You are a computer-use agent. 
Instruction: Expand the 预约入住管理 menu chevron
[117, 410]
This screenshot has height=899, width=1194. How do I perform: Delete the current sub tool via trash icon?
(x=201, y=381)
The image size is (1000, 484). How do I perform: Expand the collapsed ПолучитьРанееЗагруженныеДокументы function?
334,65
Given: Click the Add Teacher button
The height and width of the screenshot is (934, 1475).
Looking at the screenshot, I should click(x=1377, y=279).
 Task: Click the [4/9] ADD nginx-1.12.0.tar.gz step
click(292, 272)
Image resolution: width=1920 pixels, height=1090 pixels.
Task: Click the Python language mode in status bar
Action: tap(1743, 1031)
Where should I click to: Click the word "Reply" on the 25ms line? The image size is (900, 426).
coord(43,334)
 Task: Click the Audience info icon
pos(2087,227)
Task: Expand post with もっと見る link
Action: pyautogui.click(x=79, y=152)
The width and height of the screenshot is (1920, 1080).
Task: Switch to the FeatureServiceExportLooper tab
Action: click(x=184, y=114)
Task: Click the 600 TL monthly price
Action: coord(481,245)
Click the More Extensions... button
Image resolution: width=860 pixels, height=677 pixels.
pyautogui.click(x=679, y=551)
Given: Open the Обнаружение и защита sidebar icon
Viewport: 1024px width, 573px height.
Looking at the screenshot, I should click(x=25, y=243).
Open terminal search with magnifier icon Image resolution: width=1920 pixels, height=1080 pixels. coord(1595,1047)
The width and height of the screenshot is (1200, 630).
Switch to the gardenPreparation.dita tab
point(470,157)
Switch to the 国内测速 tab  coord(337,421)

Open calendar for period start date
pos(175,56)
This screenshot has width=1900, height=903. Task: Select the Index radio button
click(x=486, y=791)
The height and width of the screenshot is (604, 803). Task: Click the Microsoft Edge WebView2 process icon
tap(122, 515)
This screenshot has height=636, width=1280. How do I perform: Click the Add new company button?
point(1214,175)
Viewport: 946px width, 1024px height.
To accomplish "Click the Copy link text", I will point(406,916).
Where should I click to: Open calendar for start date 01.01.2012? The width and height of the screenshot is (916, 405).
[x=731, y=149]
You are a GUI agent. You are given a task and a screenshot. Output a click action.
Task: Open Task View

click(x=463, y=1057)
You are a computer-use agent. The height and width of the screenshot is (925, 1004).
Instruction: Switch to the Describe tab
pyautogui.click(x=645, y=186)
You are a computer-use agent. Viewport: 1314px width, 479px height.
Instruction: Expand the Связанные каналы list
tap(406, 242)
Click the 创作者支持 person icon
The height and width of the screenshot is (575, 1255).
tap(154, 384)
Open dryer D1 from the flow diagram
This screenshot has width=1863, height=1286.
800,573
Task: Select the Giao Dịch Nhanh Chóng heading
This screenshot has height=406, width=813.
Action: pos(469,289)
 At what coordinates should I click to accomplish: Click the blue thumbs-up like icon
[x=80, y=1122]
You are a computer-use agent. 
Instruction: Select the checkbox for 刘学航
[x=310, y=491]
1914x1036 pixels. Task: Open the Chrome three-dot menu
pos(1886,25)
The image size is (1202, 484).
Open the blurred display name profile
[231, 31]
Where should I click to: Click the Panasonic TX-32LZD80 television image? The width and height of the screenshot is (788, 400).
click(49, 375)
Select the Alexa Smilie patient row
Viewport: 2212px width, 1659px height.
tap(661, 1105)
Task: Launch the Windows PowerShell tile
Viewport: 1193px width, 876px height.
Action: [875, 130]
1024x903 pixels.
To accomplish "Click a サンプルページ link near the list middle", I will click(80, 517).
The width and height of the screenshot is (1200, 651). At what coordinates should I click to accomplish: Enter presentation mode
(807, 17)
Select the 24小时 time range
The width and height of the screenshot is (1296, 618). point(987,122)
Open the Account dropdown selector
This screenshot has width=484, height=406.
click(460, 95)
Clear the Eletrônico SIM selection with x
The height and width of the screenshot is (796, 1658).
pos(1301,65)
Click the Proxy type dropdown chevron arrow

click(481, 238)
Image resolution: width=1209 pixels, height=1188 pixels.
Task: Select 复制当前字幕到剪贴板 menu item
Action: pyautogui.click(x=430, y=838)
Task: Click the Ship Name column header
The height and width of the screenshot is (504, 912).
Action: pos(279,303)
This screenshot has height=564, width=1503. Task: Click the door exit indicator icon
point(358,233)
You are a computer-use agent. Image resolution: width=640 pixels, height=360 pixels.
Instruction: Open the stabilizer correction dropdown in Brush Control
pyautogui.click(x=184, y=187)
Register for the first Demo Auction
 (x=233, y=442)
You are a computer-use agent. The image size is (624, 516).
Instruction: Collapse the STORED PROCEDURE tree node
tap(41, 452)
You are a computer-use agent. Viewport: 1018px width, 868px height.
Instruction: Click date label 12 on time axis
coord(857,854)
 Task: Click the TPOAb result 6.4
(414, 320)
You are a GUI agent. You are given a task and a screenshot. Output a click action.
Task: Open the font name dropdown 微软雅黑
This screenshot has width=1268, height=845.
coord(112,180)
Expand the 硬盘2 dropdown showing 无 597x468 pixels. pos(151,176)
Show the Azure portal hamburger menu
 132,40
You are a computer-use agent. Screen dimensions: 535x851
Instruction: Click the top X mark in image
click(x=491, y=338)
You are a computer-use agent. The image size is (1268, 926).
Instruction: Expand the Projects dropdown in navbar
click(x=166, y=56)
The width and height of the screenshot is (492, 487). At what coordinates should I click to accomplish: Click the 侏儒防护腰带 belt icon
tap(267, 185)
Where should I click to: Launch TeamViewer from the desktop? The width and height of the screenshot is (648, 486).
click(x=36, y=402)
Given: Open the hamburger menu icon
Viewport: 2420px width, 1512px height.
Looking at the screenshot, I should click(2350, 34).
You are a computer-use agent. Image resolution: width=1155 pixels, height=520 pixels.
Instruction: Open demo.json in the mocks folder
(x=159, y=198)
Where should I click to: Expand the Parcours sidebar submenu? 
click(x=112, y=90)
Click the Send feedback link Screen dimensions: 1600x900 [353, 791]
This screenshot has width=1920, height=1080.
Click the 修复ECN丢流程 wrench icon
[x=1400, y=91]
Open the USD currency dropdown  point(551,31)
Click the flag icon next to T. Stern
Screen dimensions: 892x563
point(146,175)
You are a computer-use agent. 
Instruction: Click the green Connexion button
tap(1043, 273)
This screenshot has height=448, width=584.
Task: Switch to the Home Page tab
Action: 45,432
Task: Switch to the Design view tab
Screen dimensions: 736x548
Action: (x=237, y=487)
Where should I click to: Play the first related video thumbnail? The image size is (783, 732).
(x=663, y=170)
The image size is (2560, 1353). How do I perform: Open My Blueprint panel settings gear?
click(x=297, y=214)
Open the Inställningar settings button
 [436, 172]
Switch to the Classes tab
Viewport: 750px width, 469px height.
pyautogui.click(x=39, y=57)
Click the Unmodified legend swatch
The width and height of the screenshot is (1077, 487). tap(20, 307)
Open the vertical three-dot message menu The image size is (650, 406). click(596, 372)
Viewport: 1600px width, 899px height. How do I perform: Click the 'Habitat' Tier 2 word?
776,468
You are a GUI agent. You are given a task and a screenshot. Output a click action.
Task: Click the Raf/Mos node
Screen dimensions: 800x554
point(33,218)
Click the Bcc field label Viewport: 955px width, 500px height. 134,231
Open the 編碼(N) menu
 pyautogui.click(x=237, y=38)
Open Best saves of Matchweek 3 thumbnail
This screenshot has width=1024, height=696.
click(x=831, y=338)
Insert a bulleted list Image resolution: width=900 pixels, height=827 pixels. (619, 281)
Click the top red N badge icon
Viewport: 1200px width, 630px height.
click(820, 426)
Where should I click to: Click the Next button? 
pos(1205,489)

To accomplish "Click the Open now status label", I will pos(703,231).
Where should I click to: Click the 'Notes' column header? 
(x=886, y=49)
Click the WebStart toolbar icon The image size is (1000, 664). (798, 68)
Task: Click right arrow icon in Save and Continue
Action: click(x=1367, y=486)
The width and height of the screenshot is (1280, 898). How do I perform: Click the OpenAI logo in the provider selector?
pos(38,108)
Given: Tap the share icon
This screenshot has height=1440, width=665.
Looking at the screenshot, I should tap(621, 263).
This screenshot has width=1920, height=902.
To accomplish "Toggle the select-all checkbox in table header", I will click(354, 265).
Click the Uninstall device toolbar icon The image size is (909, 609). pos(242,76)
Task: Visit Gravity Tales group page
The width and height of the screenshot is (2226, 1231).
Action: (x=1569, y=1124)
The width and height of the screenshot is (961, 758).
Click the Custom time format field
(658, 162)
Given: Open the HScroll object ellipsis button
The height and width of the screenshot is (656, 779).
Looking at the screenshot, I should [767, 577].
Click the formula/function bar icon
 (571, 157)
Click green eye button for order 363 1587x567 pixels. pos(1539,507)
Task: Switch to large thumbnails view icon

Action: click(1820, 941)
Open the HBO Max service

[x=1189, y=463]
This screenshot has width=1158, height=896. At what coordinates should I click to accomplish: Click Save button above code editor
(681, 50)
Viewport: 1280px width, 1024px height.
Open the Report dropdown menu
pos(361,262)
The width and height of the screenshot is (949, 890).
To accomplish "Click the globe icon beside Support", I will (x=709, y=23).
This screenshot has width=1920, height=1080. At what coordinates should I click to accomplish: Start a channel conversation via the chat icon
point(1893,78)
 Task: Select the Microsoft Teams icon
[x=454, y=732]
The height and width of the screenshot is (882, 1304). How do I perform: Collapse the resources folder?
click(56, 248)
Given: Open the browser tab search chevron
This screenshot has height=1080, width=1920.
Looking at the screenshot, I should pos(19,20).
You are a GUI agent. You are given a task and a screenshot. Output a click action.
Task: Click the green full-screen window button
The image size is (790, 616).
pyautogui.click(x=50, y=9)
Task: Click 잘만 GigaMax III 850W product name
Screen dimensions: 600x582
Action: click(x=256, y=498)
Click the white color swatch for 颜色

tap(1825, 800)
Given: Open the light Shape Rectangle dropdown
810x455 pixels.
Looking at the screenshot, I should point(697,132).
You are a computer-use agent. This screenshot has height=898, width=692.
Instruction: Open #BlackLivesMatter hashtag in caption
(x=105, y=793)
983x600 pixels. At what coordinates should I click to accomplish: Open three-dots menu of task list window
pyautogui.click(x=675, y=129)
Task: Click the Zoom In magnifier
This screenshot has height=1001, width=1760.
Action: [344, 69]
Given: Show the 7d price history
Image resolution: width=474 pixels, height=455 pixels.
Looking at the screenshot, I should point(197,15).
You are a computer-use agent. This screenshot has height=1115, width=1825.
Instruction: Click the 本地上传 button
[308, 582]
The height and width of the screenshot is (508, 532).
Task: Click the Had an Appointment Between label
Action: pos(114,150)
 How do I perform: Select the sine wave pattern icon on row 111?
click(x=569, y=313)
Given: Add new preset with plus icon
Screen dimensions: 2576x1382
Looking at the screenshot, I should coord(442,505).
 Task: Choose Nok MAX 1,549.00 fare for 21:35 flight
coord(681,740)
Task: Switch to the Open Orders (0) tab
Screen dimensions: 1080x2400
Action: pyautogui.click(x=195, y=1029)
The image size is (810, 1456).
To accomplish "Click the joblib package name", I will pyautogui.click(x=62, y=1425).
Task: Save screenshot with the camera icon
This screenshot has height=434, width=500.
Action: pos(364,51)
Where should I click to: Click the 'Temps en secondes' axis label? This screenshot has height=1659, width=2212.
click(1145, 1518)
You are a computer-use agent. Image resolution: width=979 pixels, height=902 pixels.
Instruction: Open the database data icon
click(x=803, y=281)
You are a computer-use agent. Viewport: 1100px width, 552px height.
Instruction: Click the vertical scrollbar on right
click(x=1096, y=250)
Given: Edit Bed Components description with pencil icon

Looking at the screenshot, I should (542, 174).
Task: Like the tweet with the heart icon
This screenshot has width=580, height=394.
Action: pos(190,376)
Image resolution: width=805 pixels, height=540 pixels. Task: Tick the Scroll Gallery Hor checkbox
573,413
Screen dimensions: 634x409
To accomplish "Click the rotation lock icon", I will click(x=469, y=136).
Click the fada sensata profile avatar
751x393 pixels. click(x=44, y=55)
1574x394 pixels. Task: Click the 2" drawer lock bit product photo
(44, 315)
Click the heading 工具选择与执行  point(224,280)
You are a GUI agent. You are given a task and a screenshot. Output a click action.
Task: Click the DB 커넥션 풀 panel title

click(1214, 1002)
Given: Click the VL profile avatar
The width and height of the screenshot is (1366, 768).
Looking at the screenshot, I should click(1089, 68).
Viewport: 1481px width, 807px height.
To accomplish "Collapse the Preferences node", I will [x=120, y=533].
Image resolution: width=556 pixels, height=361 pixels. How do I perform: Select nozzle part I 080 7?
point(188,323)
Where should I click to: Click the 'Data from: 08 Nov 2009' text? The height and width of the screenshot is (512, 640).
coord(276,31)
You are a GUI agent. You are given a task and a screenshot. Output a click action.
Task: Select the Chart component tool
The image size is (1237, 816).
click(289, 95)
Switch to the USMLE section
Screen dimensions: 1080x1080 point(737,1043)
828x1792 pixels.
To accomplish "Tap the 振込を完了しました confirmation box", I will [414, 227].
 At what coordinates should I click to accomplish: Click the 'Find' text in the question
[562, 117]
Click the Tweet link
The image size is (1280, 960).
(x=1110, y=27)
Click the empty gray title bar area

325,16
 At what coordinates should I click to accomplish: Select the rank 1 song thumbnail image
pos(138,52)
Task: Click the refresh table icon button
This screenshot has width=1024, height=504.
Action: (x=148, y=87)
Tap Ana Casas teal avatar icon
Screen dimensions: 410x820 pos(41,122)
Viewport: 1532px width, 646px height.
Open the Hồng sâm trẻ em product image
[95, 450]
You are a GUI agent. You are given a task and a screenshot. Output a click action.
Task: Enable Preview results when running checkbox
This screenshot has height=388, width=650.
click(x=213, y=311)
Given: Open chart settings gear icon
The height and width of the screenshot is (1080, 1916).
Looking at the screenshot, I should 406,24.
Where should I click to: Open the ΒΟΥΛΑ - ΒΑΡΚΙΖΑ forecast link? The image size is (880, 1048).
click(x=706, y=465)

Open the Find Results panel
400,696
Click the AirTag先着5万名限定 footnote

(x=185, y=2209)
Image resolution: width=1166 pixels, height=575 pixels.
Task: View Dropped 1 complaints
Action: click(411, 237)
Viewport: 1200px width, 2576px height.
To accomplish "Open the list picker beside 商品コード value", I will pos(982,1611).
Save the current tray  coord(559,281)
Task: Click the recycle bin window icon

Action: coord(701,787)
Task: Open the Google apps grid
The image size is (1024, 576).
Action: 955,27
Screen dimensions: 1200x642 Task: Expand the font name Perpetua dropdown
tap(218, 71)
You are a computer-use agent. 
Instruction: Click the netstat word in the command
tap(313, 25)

━━━━━━━━━━━━━━━━━━━━━━━━━━━━━━

AIM: Recast the listing lines as a JSON list of strings, one string per line and no blank lines, starting at the line that contains "Switch to the USMLE section" and ending after the line that contains "will [414, 227].".

RESPONSE BELOW:
[
  "Switch to the USMLE section",
  "Screen dimensions: 1080x1080 point(737,1043)",
  "828x1792 pixels.",
  "To accomplish \"Tap the 振込を完了しました confirmation box\", I will [414, 227]."
]